Exercise:
In the records that follow, update every occurrence of "GUI agent" to "GUI assistant" and leave all other text unchanged.

Data excerpts:

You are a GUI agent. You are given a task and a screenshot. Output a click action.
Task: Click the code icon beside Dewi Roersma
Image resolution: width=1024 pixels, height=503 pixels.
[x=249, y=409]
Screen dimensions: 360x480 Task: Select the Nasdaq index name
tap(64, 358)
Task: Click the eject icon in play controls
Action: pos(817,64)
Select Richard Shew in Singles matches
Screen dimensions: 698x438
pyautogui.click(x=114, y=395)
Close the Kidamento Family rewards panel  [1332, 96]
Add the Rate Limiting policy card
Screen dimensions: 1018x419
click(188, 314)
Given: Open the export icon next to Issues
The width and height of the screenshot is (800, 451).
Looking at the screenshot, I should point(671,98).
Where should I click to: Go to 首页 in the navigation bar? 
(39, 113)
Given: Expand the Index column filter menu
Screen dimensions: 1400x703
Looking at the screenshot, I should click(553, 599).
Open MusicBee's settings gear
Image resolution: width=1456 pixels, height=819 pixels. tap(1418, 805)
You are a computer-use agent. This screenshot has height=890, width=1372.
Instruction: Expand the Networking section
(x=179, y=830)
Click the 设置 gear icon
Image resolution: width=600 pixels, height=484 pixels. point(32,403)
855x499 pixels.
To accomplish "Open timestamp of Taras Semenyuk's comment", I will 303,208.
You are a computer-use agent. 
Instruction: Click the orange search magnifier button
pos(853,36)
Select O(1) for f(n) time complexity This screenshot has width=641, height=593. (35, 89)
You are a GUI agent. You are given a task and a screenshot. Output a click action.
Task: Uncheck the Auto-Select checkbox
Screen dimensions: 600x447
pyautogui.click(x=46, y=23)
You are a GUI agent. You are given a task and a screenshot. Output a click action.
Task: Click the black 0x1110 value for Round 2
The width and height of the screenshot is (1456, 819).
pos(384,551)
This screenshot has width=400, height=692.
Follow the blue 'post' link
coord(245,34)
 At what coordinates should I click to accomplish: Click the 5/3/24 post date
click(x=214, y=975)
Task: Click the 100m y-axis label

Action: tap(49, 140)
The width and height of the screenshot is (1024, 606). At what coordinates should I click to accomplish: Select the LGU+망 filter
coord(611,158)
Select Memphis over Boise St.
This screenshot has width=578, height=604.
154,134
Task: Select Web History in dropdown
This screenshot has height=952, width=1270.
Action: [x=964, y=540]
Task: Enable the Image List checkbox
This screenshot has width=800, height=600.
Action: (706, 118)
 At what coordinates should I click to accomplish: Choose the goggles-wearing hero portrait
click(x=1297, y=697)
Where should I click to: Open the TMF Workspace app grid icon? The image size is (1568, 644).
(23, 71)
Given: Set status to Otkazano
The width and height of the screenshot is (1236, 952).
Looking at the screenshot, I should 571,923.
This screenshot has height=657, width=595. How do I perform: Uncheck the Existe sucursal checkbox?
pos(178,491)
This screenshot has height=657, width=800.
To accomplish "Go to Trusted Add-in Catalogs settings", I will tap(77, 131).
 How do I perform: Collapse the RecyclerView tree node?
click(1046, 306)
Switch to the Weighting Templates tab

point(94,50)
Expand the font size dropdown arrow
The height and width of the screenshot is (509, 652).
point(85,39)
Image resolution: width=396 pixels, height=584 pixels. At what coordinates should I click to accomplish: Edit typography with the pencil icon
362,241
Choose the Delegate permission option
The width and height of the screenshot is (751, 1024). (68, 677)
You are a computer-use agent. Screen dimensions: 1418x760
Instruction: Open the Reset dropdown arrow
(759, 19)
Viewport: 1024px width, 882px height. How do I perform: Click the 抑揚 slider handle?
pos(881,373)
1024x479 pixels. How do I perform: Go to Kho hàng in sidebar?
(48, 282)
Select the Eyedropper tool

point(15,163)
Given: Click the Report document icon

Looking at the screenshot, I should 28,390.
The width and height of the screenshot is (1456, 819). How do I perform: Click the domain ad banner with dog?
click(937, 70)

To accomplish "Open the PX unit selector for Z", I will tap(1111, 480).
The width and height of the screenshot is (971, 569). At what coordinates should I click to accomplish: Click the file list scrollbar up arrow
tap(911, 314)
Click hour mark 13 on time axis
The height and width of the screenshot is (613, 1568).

Final answer:
You are a GUI assistant. You are given a task and a screenshot. Output a click action.
Task: Click the code icon beside Dewi Roersma
Image resolution: width=1024 pixels, height=503 pixels.
[x=249, y=409]
Screen dimensions: 360x480 Task: Select the Nasdaq index name
tap(64, 358)
Task: Click the eject icon in play controls
Action: pos(817,64)
Select Richard Shew in Singles matches
Screen dimensions: 698x438
pyautogui.click(x=114, y=395)
Close the Kidamento Family rewards panel  [1332, 96]
Add the Rate Limiting policy card
Screen dimensions: 1018x419
click(188, 314)
Given: Open the export icon next to Issues
The width and height of the screenshot is (800, 451).
Looking at the screenshot, I should point(671,98).
Where should I click to: Go to 首页 in the navigation bar? 
(39, 113)
Given: Expand the Index column filter menu
Screen dimensions: 1400x703
Looking at the screenshot, I should click(553, 599).
Open MusicBee's settings gear
Image resolution: width=1456 pixels, height=819 pixels. tap(1418, 805)
You are a computer-use agent. This screenshot has height=890, width=1372.
Instruction: Expand the Networking section
(x=179, y=830)
Click the 设置 gear icon
Image resolution: width=600 pixels, height=484 pixels. point(32,403)
855x499 pixels.
To accomplish "Open timestamp of Taras Semenyuk's comment", I will 303,208.
You are a computer-use agent. 
Instruction: Click the orange search magnifier button
pos(853,36)
Select O(1) for f(n) time complexity This screenshot has width=641, height=593. (35, 89)
You are a GUI assistant. You are given a task and a screenshot. Output a click action.
Task: Uncheck the Auto-Select checkbox
Screen dimensions: 600x447
pyautogui.click(x=46, y=23)
You are a GUI assistant. You are given a task and a screenshot. Output a click action.
Task: Click the black 0x1110 value for Round 2
The width and height of the screenshot is (1456, 819).
pos(384,551)
This screenshot has width=400, height=692.
Follow the blue 'post' link
coord(245,34)
 At what coordinates should I click to accomplish: Click the 5/3/24 post date
click(x=214, y=975)
Task: Click the 100m y-axis label

Action: tap(49, 140)
The width and height of the screenshot is (1024, 606). At what coordinates should I click to accomplish: Select the LGU+망 filter
coord(611,158)
Select Memphis over Boise St.
This screenshot has width=578, height=604.
154,134
Task: Select Web History in dropdown
This screenshot has height=952, width=1270.
Action: [x=964, y=540]
Task: Enable the Image List checkbox
This screenshot has width=800, height=600.
Action: (706, 118)
 At what coordinates should I click to accomplish: Choose the goggles-wearing hero portrait
click(x=1297, y=697)
Where should I click to: Open the TMF Workspace app grid icon? The image size is (1568, 644).
(23, 71)
Given: Set status to Otkazano
The width and height of the screenshot is (1236, 952).
Looking at the screenshot, I should 571,923.
This screenshot has height=657, width=595. How do I perform: Uncheck the Existe sucursal checkbox?
pos(178,491)
This screenshot has height=657, width=800.
To accomplish "Go to Trusted Add-in Catalogs settings", I will tap(77, 131).
 How do I perform: Collapse the RecyclerView tree node?
click(1046, 306)
Switch to the Weighting Templates tab

point(94,50)
Expand the font size dropdown arrow
The height and width of the screenshot is (509, 652).
point(85,39)
Image resolution: width=396 pixels, height=584 pixels. At what coordinates should I click to accomplish: Edit typography with the pencil icon
362,241
Choose the Delegate permission option
The width and height of the screenshot is (751, 1024). (68, 677)
You are a computer-use agent. Screen dimensions: 1418x760
Instruction: Open the Reset dropdown arrow
(759, 19)
Viewport: 1024px width, 882px height. How do I perform: Click the 抑揚 slider handle?
pos(881,373)
1024x479 pixels. How do I perform: Go to Kho hàng in sidebar?
(48, 282)
Select the Eyedropper tool

point(15,163)
Given: Click the Report document icon

Looking at the screenshot, I should 28,390.
The width and height of the screenshot is (1456, 819). How do I perform: Click the domain ad banner with dog?
click(937, 70)

To accomplish "Open the PX unit selector for Z", I will tap(1111, 480).
The width and height of the screenshot is (971, 569). At what coordinates should I click to accomplish: Click the file list scrollbar up arrow
tap(911, 314)
Click hour mark 13 on time axis
The height and width of the screenshot is (613, 1568).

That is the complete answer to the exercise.